▸ PROBLEM A: Rewrite a stretch of the entries, swapping "Norwegian" for "Swedish" and leaving everything else as it is. Begin at the line that has "Where should I click to: Open the NVIDIA", stop after the last line of the entries, and output only those lines.
-- Start READING PASSAGE --
Question

Which statements are NOT TRUE about $XeO_2F_2$?
A. It has a see-saw shape.
B. Xe has 5 electron pairs in its valence shell in $XeO_2F_2$.
C. The O-Xe-O bond angle is close to $180^\circ$.
D. The F-Xe-F bond angle is close to $180^\circ$.
E. Xe has 16 valence electrons in $XeO_2F_2$.

• A. B and D Only
• B. B, C and E Only
• C. A and D Only
• D. B, D and E Only

Hint:

In TBP geometry, Lone Pairs and Double Bonds prefer equatorial positions to minimize repulsion. Axial bonds are longer/weaker.

Answer 1

The Correct Option is B

Xe in $XeO_2F_2$: Valence $e^- = 8$. 2 Oxygen (divalent), 2 Fluorine (monovalent).
Sigma bonds = 4. Lone pairs = $(8 - 2\times 2 - 2\times 1)/2 = 1$.
Hybridization $sp^3d$. Geometry: Trigonal Bipyramidal.
According to Bent's rule, Lone Pair and Double Bonds (O) occupy equatorial positions. More electronegative atoms (F) occupy axial positions.
-- End READING PASSAGE --
-- Start RECORD LIST --
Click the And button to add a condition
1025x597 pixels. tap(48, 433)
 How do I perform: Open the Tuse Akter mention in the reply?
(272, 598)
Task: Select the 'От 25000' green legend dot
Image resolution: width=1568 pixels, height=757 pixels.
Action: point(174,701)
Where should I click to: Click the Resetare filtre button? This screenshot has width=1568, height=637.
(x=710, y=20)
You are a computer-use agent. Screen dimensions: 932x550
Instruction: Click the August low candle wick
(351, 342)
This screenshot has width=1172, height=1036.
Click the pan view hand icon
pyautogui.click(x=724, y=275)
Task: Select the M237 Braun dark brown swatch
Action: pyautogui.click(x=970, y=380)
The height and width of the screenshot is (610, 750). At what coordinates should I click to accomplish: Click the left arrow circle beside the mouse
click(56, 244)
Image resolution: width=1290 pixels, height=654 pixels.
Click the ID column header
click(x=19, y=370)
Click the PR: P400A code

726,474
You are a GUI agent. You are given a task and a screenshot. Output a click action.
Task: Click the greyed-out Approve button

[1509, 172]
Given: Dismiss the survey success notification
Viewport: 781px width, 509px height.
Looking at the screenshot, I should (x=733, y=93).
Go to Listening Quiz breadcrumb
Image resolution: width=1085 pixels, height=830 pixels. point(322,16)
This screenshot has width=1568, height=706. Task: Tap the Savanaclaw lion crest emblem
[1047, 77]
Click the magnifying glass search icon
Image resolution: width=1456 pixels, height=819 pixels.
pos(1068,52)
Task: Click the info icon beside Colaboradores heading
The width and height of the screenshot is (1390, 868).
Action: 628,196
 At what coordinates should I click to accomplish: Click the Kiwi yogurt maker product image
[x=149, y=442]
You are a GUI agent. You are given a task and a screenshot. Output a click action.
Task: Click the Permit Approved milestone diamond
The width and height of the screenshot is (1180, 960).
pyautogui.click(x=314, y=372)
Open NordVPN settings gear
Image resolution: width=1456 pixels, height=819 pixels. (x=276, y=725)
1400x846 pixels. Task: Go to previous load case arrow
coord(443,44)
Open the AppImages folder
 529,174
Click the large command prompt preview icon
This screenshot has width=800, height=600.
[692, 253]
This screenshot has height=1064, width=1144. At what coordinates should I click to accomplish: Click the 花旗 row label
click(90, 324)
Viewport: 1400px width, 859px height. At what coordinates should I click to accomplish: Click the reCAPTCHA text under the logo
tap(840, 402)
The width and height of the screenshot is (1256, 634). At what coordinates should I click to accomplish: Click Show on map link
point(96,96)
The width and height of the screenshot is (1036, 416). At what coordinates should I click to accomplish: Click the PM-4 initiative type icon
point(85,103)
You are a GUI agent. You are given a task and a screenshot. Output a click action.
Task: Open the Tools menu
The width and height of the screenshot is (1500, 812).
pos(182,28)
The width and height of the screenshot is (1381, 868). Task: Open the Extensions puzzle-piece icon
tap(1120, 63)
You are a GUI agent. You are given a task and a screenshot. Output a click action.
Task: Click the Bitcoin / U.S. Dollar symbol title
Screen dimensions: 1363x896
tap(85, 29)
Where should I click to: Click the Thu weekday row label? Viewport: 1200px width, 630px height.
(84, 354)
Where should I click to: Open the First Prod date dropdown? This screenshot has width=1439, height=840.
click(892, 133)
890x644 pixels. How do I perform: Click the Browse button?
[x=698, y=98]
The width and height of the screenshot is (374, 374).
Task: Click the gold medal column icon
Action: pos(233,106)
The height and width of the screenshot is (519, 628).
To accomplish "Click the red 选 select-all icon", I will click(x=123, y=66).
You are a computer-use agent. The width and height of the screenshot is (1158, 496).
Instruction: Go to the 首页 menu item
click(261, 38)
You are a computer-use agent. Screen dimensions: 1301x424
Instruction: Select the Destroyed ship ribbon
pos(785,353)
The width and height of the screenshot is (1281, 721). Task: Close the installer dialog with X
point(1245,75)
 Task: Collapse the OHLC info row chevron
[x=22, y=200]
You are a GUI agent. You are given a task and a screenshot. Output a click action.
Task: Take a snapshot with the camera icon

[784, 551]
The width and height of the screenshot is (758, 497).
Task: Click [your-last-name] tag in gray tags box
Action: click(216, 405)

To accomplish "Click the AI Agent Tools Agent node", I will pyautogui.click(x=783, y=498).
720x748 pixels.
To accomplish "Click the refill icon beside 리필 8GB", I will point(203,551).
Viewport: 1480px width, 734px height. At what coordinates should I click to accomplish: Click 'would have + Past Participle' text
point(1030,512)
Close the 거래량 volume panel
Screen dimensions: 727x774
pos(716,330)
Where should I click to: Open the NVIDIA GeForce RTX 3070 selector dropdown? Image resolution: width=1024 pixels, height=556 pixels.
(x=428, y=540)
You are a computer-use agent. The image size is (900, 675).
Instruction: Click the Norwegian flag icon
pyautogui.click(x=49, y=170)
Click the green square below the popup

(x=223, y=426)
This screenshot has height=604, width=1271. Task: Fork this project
-- End RECORD LIST --
▸ PROBLEM B: From the chemistry question, output the passage that begins at the words "C. The O-Xe-O" and stops after the words "bonds are longer/weaker.", copied character for character.

▸ FINAL ANSWER A:
Where should I click to: Open the NVIDIA GeForce RTX 3070 selector dropdown? Image resolution: width=1024 pixels, height=556 pixels.
(x=428, y=540)
You are a computer-use agent. The image size is (900, 675).
Instruction: Click the Swedish flag icon
pyautogui.click(x=49, y=170)
Click the green square below the popup

(x=223, y=426)
This screenshot has height=604, width=1271. Task: Fork this project

▸ FINAL ANSWER B:
C. The O-Xe-O bond angle is close to $180^\circ$.
D. The F-Xe-F bond angle is close to $180^\circ$.
E. Xe has 16 valence electrons in $XeO_2F_2$.

• A. B and D Only
• B. B, C and E Only
• C. A and D Only
• D. B, D and E Only

Hint:

In TBP geometry, Lone Pairs and Double Bonds prefer equatorial positions to minimize repulsion. Axial bonds are longer/weaker.